We have seen an impact on the value of housing and housing stock decline this past year as a direct result of Brexit with little sign of it improving as we head into 2019. That said, this has meant that the specialist lending market has seen an increased flow in applications due to its more flexible bespoke nature of risk appetite, whether it be within the bridging and development sector or the niche FTB mortgages available through challenger banks and building societies. All of this has kept the average broker on their toes and hopefully a little more attuned to the changing world of lending.
Looking forward to 2019, you do not need a crystal ball to know that Brexit will still dominate and sadly, as with all things, fear of the unknown will not result in corporations, SMEs or individuals making positive, informed decisions, and with the lack of investment in housing, I believe the trend will continue to be a downward one. Given the ‘in-out-shake-it-all-about’ attitude of MPs on the aforementioned, we can only hope that some sort of deal can be reached in order for us all to be able to plan ahead and bring some kind of stability to the economy.
Having said all that, I – like most people I have spoken to – have found myself becoming very apathetic towards the whole Brexit merry-go-round and adopted the view that what will be will be. Spilt milk notwithstanding, there is nothing we can do but carry on as normal.

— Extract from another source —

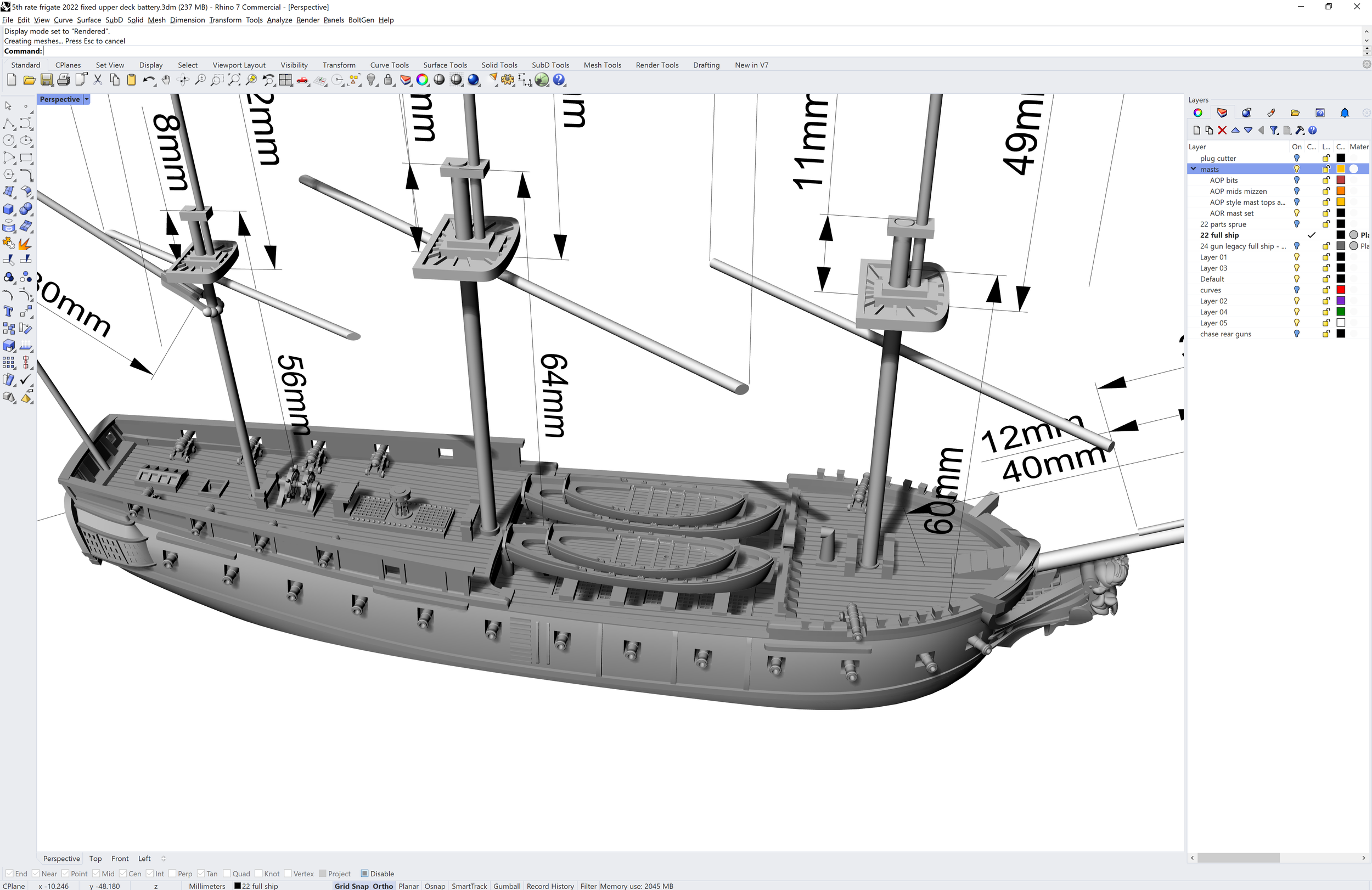
Task: Click Record History in the status bar
Action: pyautogui.click(x=550, y=886)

What will be interesting to see this coming year, however, is how the industry tackles the white elephant that is portfolio lending, and in particular, incorporation of portfolios. It still puzzles me as to why landlords have not dealt with this issue prior to now. There has been no significant increase in enquiries to even suggest landlords are actually aware of the impending cost of owning a portfolio in individual names. Is it due to a lack of awareness? I hope not. Is it due to a lack of knowledge? Quite possibly. We, as brokers, should be in a position to discuss with our clients the merits of incorporation, but they first need to have considered it and I do not believe accountants are doing anywhere near enough to raise this issue with their clients. That is not to say that owning a portfolio in your own name is incorrect, but the fact remains there is a significant increase in cost for continuing to do so and we, as an industry, should be addressing it.
We have, of late, seen some industry peers holding roadshows and seminars on the subject of portfolios and incorporation, which is key if we are to tackle what is likely to be the next big issue in the coming year, but can lenders do more for portfolio landlords? There is no doubt that lenders have certainly improved their position on this due in part to the PRA changes that came into effect. That said, more can be done to ease the process of applications for multiple properties – either paper-based or online portals – as many are far too inflexible and time consuming. There is also plenty of scope for product enhancements that can deal with the added costs faced by landlords when incorporating. It would be nice to see this addressed in such a way that lenders can offer landlords the opportunity to borrow the additional costs, such as SDLT on top of their yield-based LTV lending limits. After all, if the landlord is incorporating, they will more than likely be improving their profitability through future tax savings.
Let’s watch this space and see what transpires.